- Contentieux immobilier privé
Rompre un contrat sans mise en demeure préalable ? Une erreur à éviter.
30.06.2026

Droit commercial · Contentieux immobilier privé · Droit privé de la construction
VEGA · Juillet 2026 · Lecture : 9 min
Dans les relations contractuelles, il arrive que la partie adverse ne respecte pas ses engagements. Face à cette situation, la tentation peut être grande de mettre fin immédiatement au contrat. Une décision du Tribunal de l'entreprise francophone de Bruxelles du 10 septembre 2024 vient rappeler qu'une telle réaction, aussi légitime qu'elle puisse paraître, est soumise à des conditions strictes — et que l'absence de mise en demeure préalable peut transformer la victime en fautif.

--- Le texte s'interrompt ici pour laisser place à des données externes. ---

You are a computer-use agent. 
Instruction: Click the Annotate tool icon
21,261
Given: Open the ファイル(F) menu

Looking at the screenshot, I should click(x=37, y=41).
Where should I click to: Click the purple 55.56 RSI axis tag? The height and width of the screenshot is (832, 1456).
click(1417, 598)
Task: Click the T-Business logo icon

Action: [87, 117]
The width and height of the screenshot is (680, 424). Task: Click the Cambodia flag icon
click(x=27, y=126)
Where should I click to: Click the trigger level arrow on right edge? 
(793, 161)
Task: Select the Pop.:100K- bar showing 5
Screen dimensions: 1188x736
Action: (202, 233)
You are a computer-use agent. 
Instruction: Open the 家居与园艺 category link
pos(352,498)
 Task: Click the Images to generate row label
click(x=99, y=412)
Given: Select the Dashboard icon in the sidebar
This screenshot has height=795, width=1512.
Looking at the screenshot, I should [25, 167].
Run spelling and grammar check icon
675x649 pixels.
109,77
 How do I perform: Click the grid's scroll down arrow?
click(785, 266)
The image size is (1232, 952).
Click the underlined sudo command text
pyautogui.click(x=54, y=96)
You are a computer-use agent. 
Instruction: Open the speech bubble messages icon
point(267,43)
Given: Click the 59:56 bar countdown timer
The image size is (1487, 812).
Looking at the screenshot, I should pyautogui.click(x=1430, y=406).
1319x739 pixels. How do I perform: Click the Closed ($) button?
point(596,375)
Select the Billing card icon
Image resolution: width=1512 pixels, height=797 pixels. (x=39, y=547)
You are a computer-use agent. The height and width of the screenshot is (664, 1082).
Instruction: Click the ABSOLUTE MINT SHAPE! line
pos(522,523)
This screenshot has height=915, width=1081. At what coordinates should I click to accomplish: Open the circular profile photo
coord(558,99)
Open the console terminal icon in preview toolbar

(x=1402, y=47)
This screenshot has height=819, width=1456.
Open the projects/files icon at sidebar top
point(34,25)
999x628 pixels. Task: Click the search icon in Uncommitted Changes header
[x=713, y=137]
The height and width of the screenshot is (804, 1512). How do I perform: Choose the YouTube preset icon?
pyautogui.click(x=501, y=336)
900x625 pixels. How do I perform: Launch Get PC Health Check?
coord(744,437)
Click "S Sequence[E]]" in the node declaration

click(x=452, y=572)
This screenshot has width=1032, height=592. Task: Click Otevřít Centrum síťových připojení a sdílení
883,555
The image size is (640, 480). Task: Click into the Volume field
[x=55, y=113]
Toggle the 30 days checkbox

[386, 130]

1. Les faits : une résolution sans mise en demeure préalable
Tribunal de l'entreprise francophone de Bruxelles (11e chambre), 10 septembre 2024, J.L.M.B., 2026/24, p. 1034-1047.
Une société active dans le secteur Horeca (A.) avait commandé des chaises sur mesure à un fabricant (F.), moyennant le versement d'un acompte de 31.155,00 €. Les chaises livrées présentaient de nombreux défauts : joints ouverts, tenons mal ajustés, collage non conforme, pièces fendues, finition médiocre — un mobilier manifestement impropre à un usage professionnel. Excédée, A. adressa le 11 juin 2019 un courriel à F. pour « annuler » le contrat et réclamer le remboursement de son acompte, sans avoir adressé de mise en demeure préalable.
C'est là que le bât blesse. Le tribunal a requalifié ce courriel en acte unilatéral de résolution pour fautes et a rappelé le principe : un tel acte, non précédé d'une mise en demeure, est inefficace. Le contrat a continué de produire tous ses effets, laissant A. dans une position juridique délicate — alors même qu'elle était la partie lésée.
2. Le principe : pas de résolution unilatérale sans mise en demeure
Cette règle peut sembler purement formelle, mais ses conséquences pratiques sont significatives. En l'absence de mise en demeure régulière préalable à la résolution, trois risques se cumulent : la partie qui croyait avoir mis fin au contrat en reste liée et doit continuer à exécuter ses propres obligations ; elle peut se retrouver en faute pour avoir cessé unilatéralement cette exécution ; et son cocontractant peut se retourner contre elle pour réclamer des dommages et intérêts.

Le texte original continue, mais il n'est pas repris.